Word and element location records
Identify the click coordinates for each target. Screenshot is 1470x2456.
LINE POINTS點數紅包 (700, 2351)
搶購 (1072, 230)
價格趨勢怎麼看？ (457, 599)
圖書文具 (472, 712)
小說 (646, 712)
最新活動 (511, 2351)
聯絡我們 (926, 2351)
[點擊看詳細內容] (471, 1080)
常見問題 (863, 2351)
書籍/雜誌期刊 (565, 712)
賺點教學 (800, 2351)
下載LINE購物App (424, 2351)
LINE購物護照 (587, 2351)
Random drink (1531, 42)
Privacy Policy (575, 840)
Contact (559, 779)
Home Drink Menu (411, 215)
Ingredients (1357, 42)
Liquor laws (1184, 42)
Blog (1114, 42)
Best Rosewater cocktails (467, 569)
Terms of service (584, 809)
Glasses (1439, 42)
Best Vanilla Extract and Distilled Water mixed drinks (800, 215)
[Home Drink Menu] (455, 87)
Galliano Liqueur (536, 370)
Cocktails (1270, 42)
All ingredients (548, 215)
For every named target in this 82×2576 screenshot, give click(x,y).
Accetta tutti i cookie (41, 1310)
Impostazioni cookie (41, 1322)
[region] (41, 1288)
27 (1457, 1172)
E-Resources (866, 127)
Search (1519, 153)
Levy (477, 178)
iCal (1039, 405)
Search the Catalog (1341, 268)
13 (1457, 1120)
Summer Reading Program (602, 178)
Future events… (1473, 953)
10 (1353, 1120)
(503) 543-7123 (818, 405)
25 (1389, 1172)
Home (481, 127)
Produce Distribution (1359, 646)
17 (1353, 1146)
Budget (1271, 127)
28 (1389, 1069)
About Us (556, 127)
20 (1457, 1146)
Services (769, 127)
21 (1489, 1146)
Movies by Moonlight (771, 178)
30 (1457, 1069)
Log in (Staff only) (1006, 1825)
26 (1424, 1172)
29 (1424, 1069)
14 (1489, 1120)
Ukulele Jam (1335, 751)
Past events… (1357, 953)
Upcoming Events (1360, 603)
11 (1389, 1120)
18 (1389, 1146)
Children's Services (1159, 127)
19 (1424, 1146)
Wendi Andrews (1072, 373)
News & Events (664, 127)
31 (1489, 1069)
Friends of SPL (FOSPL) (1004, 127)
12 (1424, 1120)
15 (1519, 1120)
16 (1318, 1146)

:: The exercise ::
Format every line of the records above as a JSON list of strings, one string per line, omitting blank lines.

:: Solution ::
[
  "Identify the click coordinates for each target. Screenshot is 1470x2456.",
  "LINE POINTS點數紅包 (700, 2351)",
  "搶購 (1072, 230)",
  "價格趨勢怎麼看？ (457, 599)",
  "圖書文具 (472, 712)",
  "小說 (646, 712)",
  "最新活動 (511, 2351)",
  "聯絡我們 (926, 2351)",
  "[點擊看詳細內容] (471, 1080)",
  "常見問題 (863, 2351)",
  "書籍/雜誌期刊 (565, 712)",
  "賺點教學 (800, 2351)",
  "下載LINE購物App (424, 2351)",
  "LINE購物護照 (587, 2351)",
  "Random drink (1531, 42)",
  "Privacy Policy (575, 840)",
  "Contact (559, 779)",
  "Home Drink Menu (411, 215)",
  "Ingredients (1357, 42)",
  "Liquor laws (1184, 42)",
  "Blog (1114, 42)",
  "Best Rosewater cocktails (467, 569)",
  "Terms of service (584, 809)",
  "Glasses (1439, 42)",
  "Best Vanilla Extract and Distilled Water mixed drinks (800, 215)",
  "[Home Drink Menu] (455, 87)",
  "Galliano Liqueur (536, 370)",
  "Cocktails (1270, 42)",
  "All ingredients (548, 215)",
  "For every named target in this 82×2576 screenshot, give click(x,y).",
  "Accetta tutti i cookie (41, 1310)",
  "Impostazioni cookie (41, 1322)",
  "[region] (41, 1288)",
  "27 (1457, 1172)",
  "E-Resources (866, 127)",
  "Search (1519, 153)",
  "Levy (477, 178)",
  "iCal (1039, 405)",
  "Search the Catalog (1341, 268)",
  "13 (1457, 1120)",
  "Summer Reading Program (602, 178)",
  "Future events… (1473, 953)",
  "10 (1353, 1120)",
  "(503) 543-7123 (818, 405)",
  "25 (1389, 1172)",
  "Home (481, 127)",
  "Produce Distribution (1359, 646)",
  "17 (1353, 1146)",
  "Budget (1271, 127)",
  "28 (1389, 1069)",
  "About Us (556, 127)",
  "20 (1457, 1146)",
  "Services (769, 127)",
  "21 (1489, 1146)",
  "Movies by Moonlight (771, 178)",
  "30 (1457, 1069)",
  "Log in (Staff only) (1006, 1825)",
  "26 (1424, 1172)",
  "29 (1424, 1069)",
  "14 (1489, 1120)",
  "Ukulele Jam (1335, 751)",
  "Past events… (1357, 953)",
  "Upcoming Events (1360, 603)",
  "11 (1389, 1120)",
  "18 (1389, 1146)",
  "Children's Services (1159, 127)",
  "19 (1424, 1146)",
  "Wendi Andrews (1072, 373)",
  "News & Events (664, 127)",
  "31 (1489, 1069)",
  "Friends of SPL (FOSPL) (1004, 127)",
  "12 (1424, 1120)",
  "15 (1519, 1120)",
  "16 (1318, 1146)"
]